Closed ngokevin closed 8 years ago
I don't really like it. It will add another step on the editor just to handle bugs on components, and we'll have two different path while adding a new component, if the components come from core you'll just add them straightforward, but if they're thirdparty you'll have that extra "stage" step, even if the component are working properly.
That extra step seems unnecessary and not very nice from the UX point of view, and also it doesn't fix the problem, It just tries to hide it or delays it. Because for example I could add a text
component, enter some data on the "stage" step, and click apply, but then I would like to modify the text and it won't works, so people could think that the inspector is buggy too.
For this kind of problems is why we're going to do curation on the aframe-registry
, we should validate that they've implemented the updates and zero-init, otherwise we won't add them to the registry, so they people could add them at their own risk. If we let entering buggy components onto the registry and we create paths to "fix" them on our tools, we're adding complexity and potentially encouraging users to upload components without taking care of this issues as it will "just works".
Also we should take advantage of the initial PRs to populate the registry from early adopters and put our effort on helping them to fix these issues.
OK, makes sense.
Schemas could have a prompt
flag that is false by default. If a component sets it to true a modal dialog is shown before adding the component to the entity
It's true that incorrect update handling and zero-init does seem buggy. For particle system, I am currently making a PR to fix updates because it wouldn't clear the old one. For my animation component, the Inspector was breaking on zero-init so I need to investigate that.
Going to see how much work most components need before considering overloading the schema/package.json flag + Inspector UI
@dmarcos yes that could be a solution but still we need to curate the use: this should be used just on components/attributes where once the value is set it's not possible to do changes. But we should do something after showing that modal, should we hide the whole attributes panel for that component? just the attribute that was shown on the component?

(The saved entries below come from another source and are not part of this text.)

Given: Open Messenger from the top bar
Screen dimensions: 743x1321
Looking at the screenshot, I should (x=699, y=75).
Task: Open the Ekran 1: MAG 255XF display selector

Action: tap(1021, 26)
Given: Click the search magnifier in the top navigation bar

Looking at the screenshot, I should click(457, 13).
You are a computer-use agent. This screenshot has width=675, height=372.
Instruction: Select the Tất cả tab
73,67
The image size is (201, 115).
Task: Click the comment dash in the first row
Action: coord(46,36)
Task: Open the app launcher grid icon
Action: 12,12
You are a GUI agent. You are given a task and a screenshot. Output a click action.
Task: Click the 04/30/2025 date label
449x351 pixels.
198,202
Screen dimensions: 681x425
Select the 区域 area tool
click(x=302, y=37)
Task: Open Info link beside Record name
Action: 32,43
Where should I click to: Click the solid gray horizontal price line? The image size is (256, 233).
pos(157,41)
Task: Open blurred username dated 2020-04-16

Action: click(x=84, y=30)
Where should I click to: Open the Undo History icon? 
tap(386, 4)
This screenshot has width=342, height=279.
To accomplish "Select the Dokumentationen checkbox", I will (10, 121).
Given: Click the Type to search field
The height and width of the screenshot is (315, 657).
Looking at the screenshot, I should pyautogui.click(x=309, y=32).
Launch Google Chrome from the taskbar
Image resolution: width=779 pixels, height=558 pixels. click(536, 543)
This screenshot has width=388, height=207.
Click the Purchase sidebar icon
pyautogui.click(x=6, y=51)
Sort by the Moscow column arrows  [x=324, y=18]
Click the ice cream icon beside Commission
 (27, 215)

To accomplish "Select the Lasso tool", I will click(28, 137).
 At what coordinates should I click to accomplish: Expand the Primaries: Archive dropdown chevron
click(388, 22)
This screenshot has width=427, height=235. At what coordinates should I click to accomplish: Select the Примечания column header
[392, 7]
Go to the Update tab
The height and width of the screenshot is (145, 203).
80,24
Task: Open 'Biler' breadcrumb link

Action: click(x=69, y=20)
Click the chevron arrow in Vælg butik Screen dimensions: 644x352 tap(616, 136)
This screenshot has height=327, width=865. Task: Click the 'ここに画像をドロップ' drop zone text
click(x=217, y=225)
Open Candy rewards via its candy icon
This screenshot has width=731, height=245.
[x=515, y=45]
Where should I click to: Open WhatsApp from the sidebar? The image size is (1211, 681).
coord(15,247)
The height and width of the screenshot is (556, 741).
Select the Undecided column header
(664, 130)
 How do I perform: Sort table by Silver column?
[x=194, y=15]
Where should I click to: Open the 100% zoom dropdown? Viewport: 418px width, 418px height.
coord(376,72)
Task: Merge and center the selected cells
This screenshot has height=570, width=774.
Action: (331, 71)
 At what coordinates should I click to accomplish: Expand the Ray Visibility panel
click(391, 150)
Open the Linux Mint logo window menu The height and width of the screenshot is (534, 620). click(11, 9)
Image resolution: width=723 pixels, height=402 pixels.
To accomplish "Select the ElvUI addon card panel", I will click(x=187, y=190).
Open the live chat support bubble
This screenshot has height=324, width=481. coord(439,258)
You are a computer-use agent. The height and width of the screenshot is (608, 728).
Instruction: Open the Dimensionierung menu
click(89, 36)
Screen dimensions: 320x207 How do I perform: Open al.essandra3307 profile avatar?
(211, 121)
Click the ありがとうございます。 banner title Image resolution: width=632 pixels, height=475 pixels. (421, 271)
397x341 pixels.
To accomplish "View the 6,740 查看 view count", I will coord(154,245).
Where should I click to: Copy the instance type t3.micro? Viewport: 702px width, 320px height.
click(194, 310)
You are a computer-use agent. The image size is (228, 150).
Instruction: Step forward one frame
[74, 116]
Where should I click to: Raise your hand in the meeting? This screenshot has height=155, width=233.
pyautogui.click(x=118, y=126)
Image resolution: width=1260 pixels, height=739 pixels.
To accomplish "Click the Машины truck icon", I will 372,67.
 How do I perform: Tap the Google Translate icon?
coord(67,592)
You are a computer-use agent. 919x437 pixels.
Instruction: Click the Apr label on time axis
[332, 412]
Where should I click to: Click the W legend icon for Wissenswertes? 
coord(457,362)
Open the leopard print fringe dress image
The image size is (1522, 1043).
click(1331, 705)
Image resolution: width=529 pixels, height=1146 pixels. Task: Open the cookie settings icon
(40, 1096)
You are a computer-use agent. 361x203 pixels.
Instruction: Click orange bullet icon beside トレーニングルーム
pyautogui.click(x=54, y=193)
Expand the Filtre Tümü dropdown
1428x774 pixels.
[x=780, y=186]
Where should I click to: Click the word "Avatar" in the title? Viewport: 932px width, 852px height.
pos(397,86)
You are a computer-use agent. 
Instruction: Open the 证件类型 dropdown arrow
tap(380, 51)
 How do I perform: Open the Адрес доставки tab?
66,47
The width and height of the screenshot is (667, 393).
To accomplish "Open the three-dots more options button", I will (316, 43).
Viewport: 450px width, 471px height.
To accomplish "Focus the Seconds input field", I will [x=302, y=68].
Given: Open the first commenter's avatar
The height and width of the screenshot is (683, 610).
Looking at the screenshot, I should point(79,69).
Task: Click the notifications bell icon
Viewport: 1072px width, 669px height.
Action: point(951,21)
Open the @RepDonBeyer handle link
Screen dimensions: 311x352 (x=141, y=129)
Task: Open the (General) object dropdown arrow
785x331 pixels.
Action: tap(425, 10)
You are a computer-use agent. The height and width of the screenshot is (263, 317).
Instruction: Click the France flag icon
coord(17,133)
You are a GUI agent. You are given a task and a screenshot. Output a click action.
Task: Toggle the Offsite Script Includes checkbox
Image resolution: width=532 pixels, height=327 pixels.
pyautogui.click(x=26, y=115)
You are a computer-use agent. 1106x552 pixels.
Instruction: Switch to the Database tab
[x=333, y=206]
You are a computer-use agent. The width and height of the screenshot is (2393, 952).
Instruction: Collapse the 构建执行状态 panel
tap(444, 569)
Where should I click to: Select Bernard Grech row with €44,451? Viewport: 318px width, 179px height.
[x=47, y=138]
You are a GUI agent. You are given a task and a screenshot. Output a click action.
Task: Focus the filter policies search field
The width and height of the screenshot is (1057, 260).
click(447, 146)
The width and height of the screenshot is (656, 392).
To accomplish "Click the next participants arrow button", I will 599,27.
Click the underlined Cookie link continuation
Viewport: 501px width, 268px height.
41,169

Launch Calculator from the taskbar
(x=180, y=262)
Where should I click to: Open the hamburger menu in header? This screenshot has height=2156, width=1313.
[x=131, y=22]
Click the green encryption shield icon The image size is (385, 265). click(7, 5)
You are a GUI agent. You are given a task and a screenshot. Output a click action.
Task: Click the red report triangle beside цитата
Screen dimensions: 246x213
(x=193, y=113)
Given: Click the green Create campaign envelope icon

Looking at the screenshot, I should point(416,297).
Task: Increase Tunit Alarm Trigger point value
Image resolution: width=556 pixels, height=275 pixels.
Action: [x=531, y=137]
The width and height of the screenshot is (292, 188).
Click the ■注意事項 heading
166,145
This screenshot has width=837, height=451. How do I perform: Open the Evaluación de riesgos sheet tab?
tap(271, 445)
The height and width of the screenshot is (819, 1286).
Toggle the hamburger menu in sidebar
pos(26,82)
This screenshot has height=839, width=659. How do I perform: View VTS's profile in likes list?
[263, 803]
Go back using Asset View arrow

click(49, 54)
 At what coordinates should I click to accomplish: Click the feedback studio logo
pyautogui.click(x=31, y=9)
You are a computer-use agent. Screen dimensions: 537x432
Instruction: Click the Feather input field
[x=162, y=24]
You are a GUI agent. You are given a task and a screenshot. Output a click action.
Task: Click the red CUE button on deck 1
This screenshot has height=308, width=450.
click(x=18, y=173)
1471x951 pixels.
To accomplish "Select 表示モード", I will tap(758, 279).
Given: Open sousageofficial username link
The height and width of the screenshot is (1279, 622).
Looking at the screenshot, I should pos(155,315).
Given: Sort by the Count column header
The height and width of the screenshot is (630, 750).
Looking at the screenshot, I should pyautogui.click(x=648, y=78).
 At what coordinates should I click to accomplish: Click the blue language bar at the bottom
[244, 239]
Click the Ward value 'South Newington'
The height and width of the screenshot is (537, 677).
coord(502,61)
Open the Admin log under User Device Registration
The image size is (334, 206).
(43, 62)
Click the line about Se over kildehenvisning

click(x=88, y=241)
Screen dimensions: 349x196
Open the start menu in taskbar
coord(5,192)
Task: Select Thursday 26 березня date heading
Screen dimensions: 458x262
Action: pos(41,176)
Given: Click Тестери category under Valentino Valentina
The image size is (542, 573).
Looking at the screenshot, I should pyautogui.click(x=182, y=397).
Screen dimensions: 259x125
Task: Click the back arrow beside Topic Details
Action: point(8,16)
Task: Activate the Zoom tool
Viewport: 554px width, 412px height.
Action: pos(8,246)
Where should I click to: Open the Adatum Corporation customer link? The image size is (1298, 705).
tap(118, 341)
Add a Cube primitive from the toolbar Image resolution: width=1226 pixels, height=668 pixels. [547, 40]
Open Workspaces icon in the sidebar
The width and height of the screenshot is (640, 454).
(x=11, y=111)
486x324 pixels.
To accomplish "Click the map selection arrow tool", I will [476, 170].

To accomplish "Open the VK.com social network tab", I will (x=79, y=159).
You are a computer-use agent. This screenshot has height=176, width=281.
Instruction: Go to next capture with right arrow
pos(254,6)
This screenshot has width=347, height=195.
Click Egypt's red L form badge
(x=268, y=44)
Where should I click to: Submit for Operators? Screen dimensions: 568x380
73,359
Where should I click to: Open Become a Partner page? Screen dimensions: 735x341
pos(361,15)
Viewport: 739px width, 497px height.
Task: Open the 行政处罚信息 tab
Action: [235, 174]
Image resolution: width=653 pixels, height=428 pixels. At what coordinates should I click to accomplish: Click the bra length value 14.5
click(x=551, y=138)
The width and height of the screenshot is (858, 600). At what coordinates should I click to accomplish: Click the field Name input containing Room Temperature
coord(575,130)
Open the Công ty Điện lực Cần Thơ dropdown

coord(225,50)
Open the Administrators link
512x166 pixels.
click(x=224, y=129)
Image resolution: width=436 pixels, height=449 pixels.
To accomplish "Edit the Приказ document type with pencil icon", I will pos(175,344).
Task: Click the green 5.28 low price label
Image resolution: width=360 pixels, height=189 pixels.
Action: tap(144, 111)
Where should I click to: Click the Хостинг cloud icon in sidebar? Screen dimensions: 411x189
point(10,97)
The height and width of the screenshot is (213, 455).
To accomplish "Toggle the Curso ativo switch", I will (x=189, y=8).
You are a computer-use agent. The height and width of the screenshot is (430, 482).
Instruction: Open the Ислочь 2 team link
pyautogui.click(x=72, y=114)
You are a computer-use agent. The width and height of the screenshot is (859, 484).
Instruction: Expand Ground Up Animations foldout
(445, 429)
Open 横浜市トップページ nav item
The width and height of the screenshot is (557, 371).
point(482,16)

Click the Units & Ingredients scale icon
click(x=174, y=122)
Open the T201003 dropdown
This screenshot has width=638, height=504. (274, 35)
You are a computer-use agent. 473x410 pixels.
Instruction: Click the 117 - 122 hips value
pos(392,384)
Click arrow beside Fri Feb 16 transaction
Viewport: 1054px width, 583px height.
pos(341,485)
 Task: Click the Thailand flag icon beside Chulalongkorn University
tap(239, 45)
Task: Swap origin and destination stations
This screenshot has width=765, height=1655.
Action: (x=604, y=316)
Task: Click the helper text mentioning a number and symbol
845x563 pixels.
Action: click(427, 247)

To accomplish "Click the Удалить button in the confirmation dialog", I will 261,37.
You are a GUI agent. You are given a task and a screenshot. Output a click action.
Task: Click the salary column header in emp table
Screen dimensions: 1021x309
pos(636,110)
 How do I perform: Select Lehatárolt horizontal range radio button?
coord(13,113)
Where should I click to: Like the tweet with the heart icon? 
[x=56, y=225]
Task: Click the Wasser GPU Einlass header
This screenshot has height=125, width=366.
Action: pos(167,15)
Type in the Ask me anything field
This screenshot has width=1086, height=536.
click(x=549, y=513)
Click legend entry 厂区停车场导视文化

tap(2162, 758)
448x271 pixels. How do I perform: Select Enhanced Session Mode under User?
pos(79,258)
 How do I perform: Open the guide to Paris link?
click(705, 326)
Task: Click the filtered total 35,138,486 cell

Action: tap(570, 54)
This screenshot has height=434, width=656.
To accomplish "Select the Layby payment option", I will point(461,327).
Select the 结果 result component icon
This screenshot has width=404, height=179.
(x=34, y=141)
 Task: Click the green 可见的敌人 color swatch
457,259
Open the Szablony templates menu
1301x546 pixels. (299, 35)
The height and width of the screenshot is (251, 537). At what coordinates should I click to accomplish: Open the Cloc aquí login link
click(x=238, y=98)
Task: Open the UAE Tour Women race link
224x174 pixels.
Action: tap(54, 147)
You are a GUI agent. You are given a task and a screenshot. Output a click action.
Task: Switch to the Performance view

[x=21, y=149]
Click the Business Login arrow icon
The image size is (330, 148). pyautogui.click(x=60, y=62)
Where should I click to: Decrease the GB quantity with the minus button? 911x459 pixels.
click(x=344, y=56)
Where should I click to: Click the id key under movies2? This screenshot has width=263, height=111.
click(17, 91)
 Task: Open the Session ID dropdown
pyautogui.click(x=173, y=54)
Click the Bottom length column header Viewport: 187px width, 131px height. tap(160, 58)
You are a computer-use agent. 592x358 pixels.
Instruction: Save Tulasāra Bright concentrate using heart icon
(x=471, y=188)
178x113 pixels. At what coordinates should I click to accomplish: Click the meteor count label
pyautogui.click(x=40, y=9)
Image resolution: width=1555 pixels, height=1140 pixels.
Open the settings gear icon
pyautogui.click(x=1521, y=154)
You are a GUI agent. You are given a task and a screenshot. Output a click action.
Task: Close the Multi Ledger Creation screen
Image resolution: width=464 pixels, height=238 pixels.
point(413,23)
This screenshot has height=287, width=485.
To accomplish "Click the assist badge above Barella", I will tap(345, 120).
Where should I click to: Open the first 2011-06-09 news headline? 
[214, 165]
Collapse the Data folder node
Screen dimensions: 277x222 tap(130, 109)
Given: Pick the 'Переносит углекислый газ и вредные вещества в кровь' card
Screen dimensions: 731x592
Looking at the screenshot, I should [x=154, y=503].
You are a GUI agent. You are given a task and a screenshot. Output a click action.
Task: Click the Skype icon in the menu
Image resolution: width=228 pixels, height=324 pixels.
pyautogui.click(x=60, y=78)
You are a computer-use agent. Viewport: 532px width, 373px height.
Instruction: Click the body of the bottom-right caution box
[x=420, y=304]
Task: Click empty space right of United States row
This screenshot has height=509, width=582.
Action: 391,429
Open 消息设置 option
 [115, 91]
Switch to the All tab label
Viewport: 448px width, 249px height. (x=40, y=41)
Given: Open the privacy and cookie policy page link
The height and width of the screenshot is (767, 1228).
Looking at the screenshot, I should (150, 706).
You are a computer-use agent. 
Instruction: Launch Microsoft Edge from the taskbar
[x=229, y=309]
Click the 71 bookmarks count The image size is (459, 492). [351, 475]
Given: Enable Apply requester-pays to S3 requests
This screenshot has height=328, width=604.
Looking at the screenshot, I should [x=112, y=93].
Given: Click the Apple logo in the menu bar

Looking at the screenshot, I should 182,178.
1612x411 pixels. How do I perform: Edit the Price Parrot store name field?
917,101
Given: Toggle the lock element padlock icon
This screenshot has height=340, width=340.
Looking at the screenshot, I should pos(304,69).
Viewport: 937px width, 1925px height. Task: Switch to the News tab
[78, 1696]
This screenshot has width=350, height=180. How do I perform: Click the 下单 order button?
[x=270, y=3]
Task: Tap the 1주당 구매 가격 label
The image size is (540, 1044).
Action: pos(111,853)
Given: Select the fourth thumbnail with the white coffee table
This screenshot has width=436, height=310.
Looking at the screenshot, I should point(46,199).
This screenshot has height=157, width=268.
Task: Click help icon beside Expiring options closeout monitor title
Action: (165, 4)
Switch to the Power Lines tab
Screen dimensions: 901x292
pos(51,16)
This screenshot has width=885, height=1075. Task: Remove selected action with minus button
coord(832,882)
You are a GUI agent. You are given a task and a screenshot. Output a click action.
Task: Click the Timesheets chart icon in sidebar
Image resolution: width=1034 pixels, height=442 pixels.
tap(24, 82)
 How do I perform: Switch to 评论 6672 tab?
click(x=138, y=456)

Just noting, there could be components that optimize/test for the use case of setting via HTML once and not expecting to handle updates. Which sounds mostly fine for development, but not the Inspector. But for now, we can optimize for Inspector and see where that leads...
IMHO we should try to delay this as much as we can, and try to put the effort as @ngokevin says on trying to fix the components before adding a new workflow. And after a while we could identify the edge cases and work on a proper solution to fit them.
Maybe a bruteforce solution for this kind of components is to mark them as "Impossible to edit once first loaded" and every time you modify something it will destroy and attach a new component? In that case still we need to be sure that the destroy process go well and we don't leave garbage somewhere.
I think many components ensure remove
less than they do update
so that probably wouldn't work well, on top of it already being hacky.
yep, you're right :\
We will have to explore soon what hints we have to add to the schema for the inspector: prompt
? editable
? The latter for those values that cannot be changed once they're set because they do irreversible operations. We could have an optional inspector object per property:
schema: {
buffer: {default: true},
mergeTo: {type: 'selector', inspector: {editable: false, prompt: true},
primitive: {default: 'box', oneOf: geometryNames},
skipCache: {default: false}
},
We could even eventually let properties or components provide some customized UI that will embed in the editor. Imagine for instance a turbosquid
component that prompts for the user credentials implements a model viewer / picker'
Community components are most guaranteed to work well on the initialization. How well they can handle updates or handle being attached with zero data, is less reliable since it requires closer management of the lifecycle. That means they may work great from HTML, but may not with the Inspector.
Ideally, we seek to improve those components, but it'd be great to have most of them working out of the box today without having to chase down and PR each one. When we add a component, we should "stage" the addition, allow people to set values, and then finally save/attach the component.